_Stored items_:
^^^^^^^^^^^^^^^^
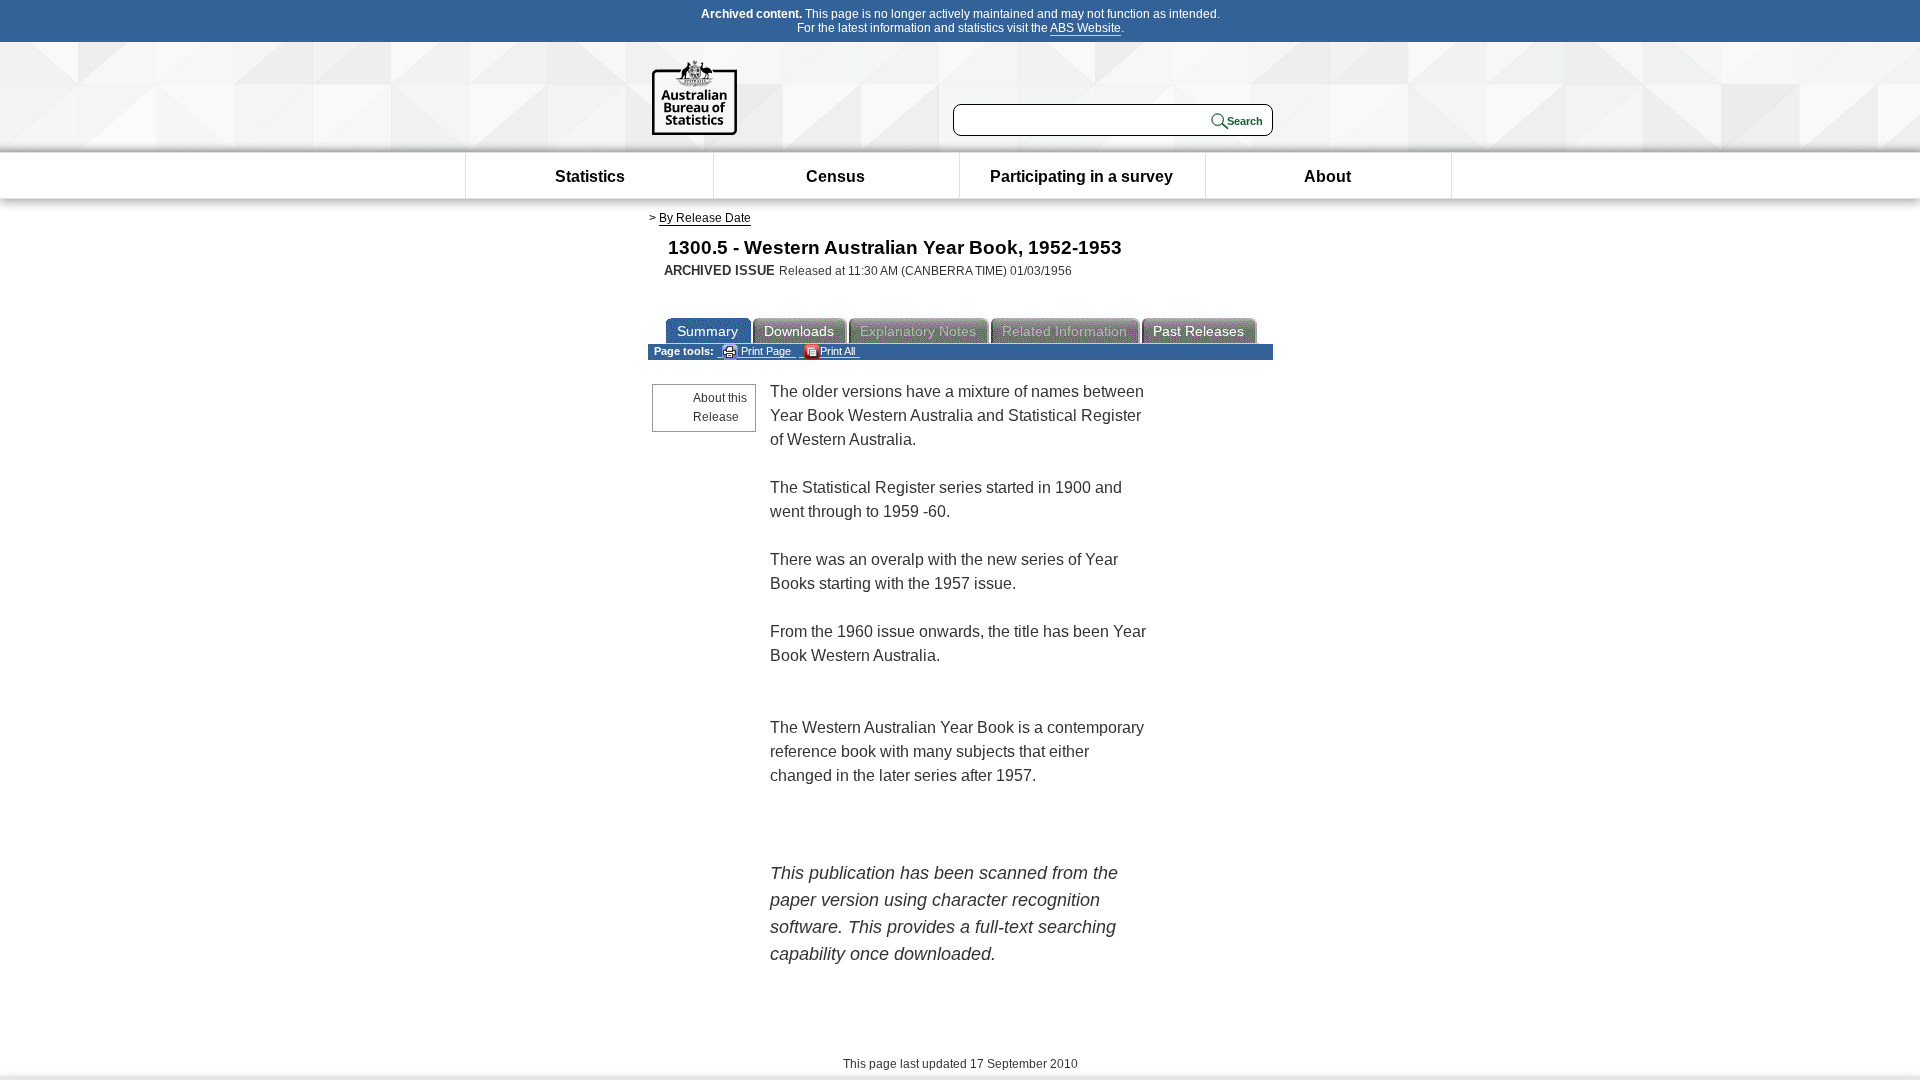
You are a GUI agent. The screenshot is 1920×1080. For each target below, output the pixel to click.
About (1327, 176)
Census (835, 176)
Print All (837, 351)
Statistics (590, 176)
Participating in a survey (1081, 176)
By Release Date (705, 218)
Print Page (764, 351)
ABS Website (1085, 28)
^^^^^^^^^^^^^^^^
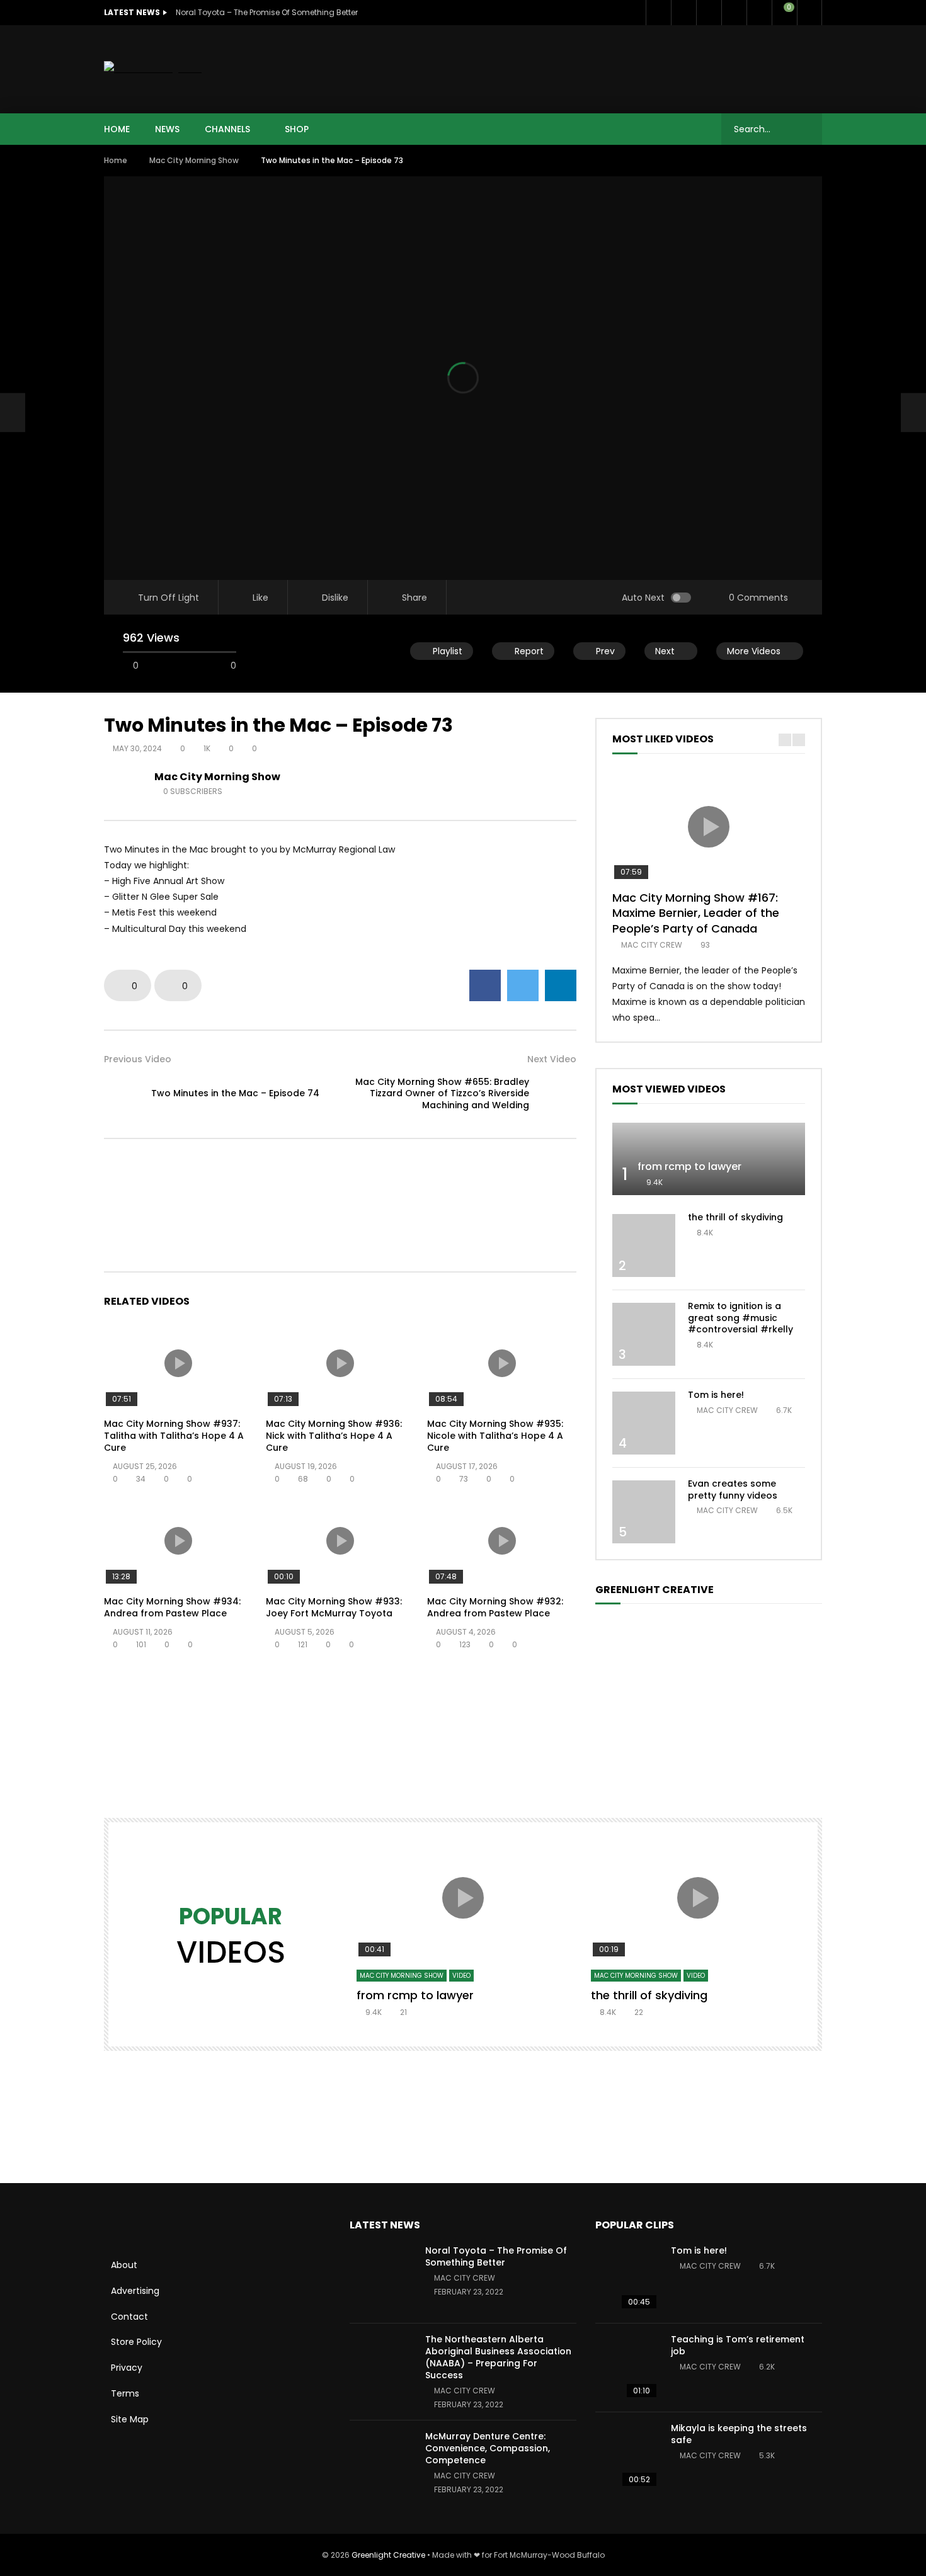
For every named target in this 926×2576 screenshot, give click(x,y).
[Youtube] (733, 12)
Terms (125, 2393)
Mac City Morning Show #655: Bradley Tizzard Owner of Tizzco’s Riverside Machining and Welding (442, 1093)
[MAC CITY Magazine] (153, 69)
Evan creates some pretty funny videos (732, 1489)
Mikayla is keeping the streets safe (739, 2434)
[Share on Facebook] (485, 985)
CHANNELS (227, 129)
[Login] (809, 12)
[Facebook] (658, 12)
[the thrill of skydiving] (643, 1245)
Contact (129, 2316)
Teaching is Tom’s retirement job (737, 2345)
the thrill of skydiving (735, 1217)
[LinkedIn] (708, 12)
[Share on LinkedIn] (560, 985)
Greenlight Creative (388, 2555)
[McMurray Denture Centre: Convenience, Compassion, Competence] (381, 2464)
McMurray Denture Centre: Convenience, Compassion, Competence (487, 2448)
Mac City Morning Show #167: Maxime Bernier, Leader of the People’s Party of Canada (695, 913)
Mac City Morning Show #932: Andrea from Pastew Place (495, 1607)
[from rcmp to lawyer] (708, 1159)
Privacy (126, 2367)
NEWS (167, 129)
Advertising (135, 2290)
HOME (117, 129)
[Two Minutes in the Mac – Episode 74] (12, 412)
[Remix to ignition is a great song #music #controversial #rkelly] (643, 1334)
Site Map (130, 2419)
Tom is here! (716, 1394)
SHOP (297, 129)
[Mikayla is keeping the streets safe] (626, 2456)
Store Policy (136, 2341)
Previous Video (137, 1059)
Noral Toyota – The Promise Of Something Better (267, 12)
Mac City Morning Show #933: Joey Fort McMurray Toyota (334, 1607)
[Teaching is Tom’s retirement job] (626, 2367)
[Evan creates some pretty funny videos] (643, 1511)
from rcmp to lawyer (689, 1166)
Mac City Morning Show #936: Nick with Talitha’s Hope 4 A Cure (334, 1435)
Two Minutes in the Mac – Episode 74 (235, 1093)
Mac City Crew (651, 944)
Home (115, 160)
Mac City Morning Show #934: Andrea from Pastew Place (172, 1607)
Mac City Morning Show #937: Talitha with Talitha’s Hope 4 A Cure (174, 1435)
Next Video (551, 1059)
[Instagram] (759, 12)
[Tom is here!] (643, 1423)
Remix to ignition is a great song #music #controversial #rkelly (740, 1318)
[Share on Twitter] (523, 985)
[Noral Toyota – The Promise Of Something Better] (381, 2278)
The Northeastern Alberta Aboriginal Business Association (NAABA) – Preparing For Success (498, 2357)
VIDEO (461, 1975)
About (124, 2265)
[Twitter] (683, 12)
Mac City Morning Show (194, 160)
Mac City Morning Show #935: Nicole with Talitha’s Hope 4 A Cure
^^^^^^^^^^^^^^^^
_ABOUT THIS EXERCISE_:
Take the entries above and return only the lines from the one with "Mac City Morning Show #933: Joey" to the one with "Mac City Morning Show #935: Nicole", both included, unchanged.

_RESPONSE_:
Mac City Morning Show #933: Joey Fort McMurray Toyota (334, 1607)
[Teaching is Tom’s retirement job] (626, 2367)
[Evan creates some pretty funny videos] (643, 1511)
from rcmp to lawyer (689, 1166)
Mac City Morning Show #936: Nick with Talitha’s Hope 4 A Cure (334, 1435)
Two Minutes in the Mac – Episode 74 (235, 1093)
Mac City Crew (651, 944)
Home (115, 160)
Mac City Morning Show #934: Andrea from Pastew Place (172, 1607)
Mac City Morning Show #937: Talitha with Talitha’s Hope 4 A Cure (174, 1435)
Next Video (551, 1059)
[Instagram] (759, 12)
[Tom is here!] (643, 1423)
Remix to ignition is a great song #music #controversial #rkelly (740, 1318)
[Share on Twitter] (523, 985)
[Noral Toyota – The Promise Of Something Better] (381, 2278)
The Northeastern Alberta Aboriginal Business Association (NAABA) – Preparing For Success (498, 2357)
VIDEO (461, 1975)
About (124, 2265)
[Twitter] (683, 12)
Mac City Morning Show (194, 160)
Mac City Morning Show #935: Nicole with Talitha’s Hope 4 A Cure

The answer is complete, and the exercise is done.